Dosya, müdafilerinin isteği üzerine sanıklar Abdulhalim ve Cafer hakkında duruşmalı, yöntemine uygun davetiye tebliğine rağmen müdafii duruşmaya gelmeyen sanık İrfan ile diğer sanıklar hakkında duruşmasız olarak incelendi.

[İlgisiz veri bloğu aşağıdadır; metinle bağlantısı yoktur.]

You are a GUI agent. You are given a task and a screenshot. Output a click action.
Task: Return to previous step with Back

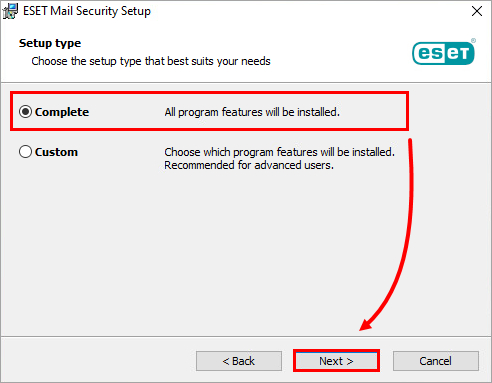tap(239, 361)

Gereği görüşülüp düşünüldü:
1- Hükme esas alınan ve Kürtçe olduğu belirtilen telefon görüşmelerinin, Cumhuriyet savcısı veya hakim tarafından atanan bilirkişi tarafından çözümü ve tercümesinin yapılıp yapılmadığı araştırılıp, yapılmış ise buna ilişkin bilirkişi yemin tutanağı ile bu bilirkişi tarafından düzenlenen tutanakların getirtilmesi, bu konuda bilirkişi atanmamış ise, atanacak bir bilirkişi aracılığıyla bu işlemlerin yaptırılması gerektiği gözetilmeden, kolluk görevlilerince Türkçe olarak düzenlenen iletişim tespit tutanaklarına dayanılarak karar verilmesi,
2- Anayasa’nın 141. maddesinin 3. fıkrası ile CMK’nın 230. maddesinin 1. fıkrası gereğince, hükmün gerekçe bölümünde sanıkların lehindeki ve aleyhindeki delillerin belirtilmesinin zorunlu olduğu; bu kapsamda somut olayla ilgili olarak, hangi sanığın, hangi tarihte, kiminle, ne şekilde telefon konuşması yaptığının ve bu konuşmaların gerçekleşen somut olgularla bağlantısının gösterilmesi, tüm delillerin ayrı ayrı tartışılarak değerlendirilmesi, hükme esas alınan ve reddedilenlerin belirlenmesi ve ulaşılan kanıya göre sanıkların sabit kabul edilen fiilleri açıklanarak bunun nitelendirilmesi, sonucuna göre sanıkların hukuki durumlarının saptanması gerektiği gözetilmeden, iletişim tespit tutanakları numaralarının birbiri ardı sıra dizilmesi suretiyle yetersiz ve soyut gerekçe ile hüküm kurulması,
Yasaya aykırı, sanıklar Abdulhalim ve İrfan ile müdafileri, sanıklar Cafer, Aziz Ü. ve Aziz K. müdafileri, sanık Ali ve Cumhuriyet savcısının temyiz itirazları ile sanıklar Abdulhalim ve Cafer müdafilerinin duruşmadaki sözlü savunmalarının reddiyle, diğer yönleri incelenmeksizin, hükümlerin (BOZULMASINA), tutuklama koşullarında değişiklik olmaması ve tutuklu kaldıkları sürelere göre sanıklar Abdulhalim ve İrfan hakkındaki salıverilme isteklerinin reddine, 01.03.2012 tarihinde oybirliğiyle karar verildi.